A performance overview of the baseline systems described in Section 2 and our proposed ECAPA-TDNN system is given in Table 1. We implement two setups with the number of filters in the convolutional layers either set to 512 or 1024. Our proposed architecture significantly outperforms all baselines while using fewer model parameters. The larger ECAPA-TDNN system gives an average relative improvement of 18.7% for EER and 12.5% for MinDCF over the best scoring baseline for each test set. We note that the performance of the baselines is superseeds the numbers reported in [jhu_voxsrc, but_voxsrc] in most cases. We continue with an ablation study of the individual components introduced in Section 3. An overview of these results is given in Table 2.

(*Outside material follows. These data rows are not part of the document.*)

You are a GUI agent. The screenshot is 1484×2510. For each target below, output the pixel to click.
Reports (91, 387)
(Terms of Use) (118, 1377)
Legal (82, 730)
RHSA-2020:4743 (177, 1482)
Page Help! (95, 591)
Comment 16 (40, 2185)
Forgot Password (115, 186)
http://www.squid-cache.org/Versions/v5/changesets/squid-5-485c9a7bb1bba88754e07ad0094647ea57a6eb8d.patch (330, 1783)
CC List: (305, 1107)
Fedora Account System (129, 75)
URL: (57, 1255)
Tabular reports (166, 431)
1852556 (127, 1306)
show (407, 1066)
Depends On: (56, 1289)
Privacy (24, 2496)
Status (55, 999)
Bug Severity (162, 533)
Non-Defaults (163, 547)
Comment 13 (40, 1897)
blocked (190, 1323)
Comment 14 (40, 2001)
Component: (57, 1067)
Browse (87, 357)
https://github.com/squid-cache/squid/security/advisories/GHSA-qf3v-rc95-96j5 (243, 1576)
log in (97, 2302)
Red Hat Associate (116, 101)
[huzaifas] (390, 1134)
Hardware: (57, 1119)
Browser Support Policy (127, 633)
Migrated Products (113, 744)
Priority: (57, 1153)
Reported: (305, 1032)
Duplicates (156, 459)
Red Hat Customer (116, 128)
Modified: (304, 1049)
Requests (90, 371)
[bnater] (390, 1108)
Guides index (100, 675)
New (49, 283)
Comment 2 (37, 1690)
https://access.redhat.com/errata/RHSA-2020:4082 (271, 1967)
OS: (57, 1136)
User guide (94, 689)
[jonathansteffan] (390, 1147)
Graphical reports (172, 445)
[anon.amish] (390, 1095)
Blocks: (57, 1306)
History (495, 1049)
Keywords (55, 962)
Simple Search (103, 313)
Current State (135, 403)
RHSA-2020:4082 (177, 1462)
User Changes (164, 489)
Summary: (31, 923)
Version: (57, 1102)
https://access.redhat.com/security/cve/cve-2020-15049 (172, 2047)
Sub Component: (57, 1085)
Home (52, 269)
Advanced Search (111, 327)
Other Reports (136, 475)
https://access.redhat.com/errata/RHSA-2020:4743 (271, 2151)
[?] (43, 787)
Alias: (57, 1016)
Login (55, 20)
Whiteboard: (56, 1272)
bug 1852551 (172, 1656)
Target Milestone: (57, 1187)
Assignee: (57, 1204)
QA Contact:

|A.1||Attentive Statistics [att_stat]||1.12||0.1316|
|A.2||Channel Att. w/o Context||1.03||0.1288|
|C.2||No Res. Connections||1.08||0.1310|
|C.3||No Sum Res. Connections||1.08||0.1217|
To measure the impact of our proposed attention module, we run an experiment A.1, that uses the attention module from [att_stat]. We also run a separate experiment A.2 that does not supply the context vector to the proposed attention. The channel- and context-dependent statistics pooling system improves the EER and minDCF metric with 9.8% and 3.2%, respectively. This confirms the benefits of applying different temporal attention to each channel. Addition of the context vector results in very small performance gains with the system relatively improving about 1.9% on EER and 1.1% on minDCF. Nonetheless, this strengthens our belief that a TDNN-based architecture should try to exploit global context information.
This intuition is confirmed with experiment B.1 that clearly shows the importance of the SE-blocks described in Section 3.2. Incorporating the SE-modules in the Res2Blocks results in relative improvements of 20.5% in EER and 11.9% on the minDCF metric. This indicates that the limited temporal context of the frame-level features is insufficient and should be complemented with global utterance-based information. In experiment B.1 we replaced the multi-scale features of the Res2Blocks with the standard central dilated 1D convolutional of the ResNet counterpart. Aside from a substantial 30% relative reduction in model parameters, the multi-scale Res2Net approach also leads towards a relative improvement of 5.6% in EER and 3.2% on the minDCF value.
In experiment C.1, we only use the output of the final SE-Res2Block instead of aggregating the information of all SE-Res2Blocks. Aggregation of the outputs leads to relative improvements of 8.2% on EER and 2.8% on the minDCF value. Removing all residual connections (experiment C.2) shows a similar rate of degradation. We observe a slight performance improvement incorporating a residual connection from the previous SE-Res2Block. Replacing a default ResNet skip connection in the SE-Res2Blocks (experiment C.3) with the sum of the outputs of all previous SE-Res2Blocks improves the EER with 6.5%, while slightly degrading the minDCF score. However, further experience on challenging datasets such as [sdsv_plan] convinced us to incorporate summed residuals in the final ECAPA-TDNN architecture.
In this paper we presented ECAPA-TDNN, a novel TDNN-based speaker embedding extractor for speaker verification. We built further upon the original x-vector architecture and put more Emphasis on Channel Attention, Propagation and Aggregation. The incorporation of Squeeze-Excitation blocks, multi-scale Res2Net features, extra skip connections and channel-dependent attentive statistics poolings, led to significant relative improvements of 19% in EER on average over strong baseline systems on the VoxCeleb and VoxSRC 2019 evaluation sets.